PROVIDED DATA:
"""
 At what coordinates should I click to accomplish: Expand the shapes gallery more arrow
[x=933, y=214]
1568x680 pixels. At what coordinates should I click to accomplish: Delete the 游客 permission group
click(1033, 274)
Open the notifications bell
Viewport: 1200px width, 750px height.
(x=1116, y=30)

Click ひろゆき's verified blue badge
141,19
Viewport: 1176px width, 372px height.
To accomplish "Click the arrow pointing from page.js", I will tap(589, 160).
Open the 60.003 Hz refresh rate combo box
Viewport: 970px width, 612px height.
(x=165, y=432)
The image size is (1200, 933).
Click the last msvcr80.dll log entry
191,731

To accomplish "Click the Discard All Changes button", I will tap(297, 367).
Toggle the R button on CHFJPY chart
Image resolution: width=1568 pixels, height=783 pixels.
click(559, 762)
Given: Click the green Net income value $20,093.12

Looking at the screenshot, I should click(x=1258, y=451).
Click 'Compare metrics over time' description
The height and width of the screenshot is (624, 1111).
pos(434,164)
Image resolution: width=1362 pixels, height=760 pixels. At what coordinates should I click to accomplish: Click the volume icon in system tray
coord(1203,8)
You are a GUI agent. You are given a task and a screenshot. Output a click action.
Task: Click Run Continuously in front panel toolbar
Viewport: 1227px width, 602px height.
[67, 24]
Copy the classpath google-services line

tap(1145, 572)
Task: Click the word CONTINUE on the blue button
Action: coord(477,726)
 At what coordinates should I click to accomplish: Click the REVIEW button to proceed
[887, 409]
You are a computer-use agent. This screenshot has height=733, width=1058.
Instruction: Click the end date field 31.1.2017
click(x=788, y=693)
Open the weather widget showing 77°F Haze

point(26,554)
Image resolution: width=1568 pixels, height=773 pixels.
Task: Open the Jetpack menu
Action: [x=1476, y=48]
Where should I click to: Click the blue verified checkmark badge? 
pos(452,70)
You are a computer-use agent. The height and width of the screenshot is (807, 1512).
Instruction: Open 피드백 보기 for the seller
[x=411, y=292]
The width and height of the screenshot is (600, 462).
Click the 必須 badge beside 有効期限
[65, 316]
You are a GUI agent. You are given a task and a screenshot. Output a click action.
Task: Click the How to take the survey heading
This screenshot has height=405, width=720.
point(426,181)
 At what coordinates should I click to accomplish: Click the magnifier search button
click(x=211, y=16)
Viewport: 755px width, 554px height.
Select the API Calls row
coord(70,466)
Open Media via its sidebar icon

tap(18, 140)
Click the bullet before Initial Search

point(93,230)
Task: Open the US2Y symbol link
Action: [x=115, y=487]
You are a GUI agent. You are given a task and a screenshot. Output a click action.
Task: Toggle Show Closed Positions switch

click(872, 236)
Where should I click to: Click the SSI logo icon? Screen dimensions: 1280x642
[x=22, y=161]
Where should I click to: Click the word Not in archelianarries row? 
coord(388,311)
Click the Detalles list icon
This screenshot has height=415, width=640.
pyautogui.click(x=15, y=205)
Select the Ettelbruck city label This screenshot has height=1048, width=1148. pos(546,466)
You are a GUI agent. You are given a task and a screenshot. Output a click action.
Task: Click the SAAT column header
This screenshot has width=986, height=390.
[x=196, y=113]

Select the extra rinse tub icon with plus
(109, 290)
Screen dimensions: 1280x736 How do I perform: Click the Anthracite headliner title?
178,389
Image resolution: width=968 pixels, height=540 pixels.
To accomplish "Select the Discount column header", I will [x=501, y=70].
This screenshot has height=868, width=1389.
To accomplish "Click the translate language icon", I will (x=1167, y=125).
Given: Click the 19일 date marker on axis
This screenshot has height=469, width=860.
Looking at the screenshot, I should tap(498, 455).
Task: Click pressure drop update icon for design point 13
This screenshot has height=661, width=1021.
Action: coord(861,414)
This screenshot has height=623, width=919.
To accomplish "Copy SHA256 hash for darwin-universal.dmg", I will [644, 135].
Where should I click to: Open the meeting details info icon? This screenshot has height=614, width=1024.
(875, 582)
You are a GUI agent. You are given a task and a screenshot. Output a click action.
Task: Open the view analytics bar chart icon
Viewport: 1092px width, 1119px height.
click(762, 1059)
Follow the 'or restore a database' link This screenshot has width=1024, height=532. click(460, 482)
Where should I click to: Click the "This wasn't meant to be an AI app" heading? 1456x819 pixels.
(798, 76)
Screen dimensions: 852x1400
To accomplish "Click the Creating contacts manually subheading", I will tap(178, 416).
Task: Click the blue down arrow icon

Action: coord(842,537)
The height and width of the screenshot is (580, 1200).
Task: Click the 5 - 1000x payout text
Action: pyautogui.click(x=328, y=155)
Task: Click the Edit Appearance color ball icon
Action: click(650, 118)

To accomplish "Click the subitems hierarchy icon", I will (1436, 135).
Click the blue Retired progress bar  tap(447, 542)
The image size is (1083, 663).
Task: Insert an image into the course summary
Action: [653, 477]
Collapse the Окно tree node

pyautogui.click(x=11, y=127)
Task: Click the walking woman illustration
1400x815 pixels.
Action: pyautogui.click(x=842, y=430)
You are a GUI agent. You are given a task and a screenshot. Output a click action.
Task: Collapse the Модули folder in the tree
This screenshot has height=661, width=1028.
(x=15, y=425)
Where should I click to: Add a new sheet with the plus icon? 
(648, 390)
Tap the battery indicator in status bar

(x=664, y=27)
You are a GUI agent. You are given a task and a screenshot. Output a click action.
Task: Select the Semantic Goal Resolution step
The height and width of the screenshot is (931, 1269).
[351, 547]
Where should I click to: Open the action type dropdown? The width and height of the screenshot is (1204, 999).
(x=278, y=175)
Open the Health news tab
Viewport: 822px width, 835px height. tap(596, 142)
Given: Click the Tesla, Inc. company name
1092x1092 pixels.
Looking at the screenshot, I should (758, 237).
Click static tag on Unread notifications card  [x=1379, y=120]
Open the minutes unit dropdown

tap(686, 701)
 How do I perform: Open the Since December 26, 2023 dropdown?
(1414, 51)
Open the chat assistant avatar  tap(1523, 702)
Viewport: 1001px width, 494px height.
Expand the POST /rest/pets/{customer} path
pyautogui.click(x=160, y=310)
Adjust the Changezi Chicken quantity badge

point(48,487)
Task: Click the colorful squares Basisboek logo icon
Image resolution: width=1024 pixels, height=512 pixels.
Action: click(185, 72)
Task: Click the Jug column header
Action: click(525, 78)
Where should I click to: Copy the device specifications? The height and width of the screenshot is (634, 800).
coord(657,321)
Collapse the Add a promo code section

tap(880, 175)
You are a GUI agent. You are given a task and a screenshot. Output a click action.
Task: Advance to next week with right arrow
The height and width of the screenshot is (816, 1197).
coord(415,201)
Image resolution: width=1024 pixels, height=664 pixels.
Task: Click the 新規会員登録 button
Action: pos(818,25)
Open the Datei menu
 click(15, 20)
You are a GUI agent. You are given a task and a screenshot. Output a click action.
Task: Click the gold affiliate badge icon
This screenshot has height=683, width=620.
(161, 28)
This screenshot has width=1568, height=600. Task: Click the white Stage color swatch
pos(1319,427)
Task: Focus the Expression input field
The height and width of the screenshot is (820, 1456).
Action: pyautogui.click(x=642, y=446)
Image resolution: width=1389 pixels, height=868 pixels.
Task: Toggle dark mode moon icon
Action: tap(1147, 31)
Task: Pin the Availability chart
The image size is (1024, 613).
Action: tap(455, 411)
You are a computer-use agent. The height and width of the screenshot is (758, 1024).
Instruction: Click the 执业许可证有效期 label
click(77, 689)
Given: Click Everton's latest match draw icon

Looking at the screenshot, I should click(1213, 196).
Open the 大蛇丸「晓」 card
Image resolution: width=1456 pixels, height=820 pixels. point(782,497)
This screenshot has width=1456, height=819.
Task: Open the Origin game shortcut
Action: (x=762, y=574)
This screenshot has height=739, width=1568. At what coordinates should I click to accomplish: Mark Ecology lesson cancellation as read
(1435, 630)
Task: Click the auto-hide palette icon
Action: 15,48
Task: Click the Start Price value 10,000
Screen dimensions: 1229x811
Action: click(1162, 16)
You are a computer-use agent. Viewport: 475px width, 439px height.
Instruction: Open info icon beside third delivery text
"""
WHAT NEEDS TO BE DONE: Keep only the lines of the listing that contain the word "will", and copy them.

REPLY:
To accomplish "Click the arrow pointing from page.js", I will tap(589, 160).
To accomplish "Click the Discard All Changes button", I will tap(297, 367).
To accomplish "Select the Discount column header", I will [x=501, y=70].
To accomplish "Click the translate language icon", I will (x=1167, y=125).
To accomplish "Copy SHA256 hash for darwin-universal.dmg", I will [644, 135].
To accomplish "Click the Creating contacts manually subheading", I will tap(178, 416).
To accomplish "Click the subitems hierarchy icon", I will (1436, 135).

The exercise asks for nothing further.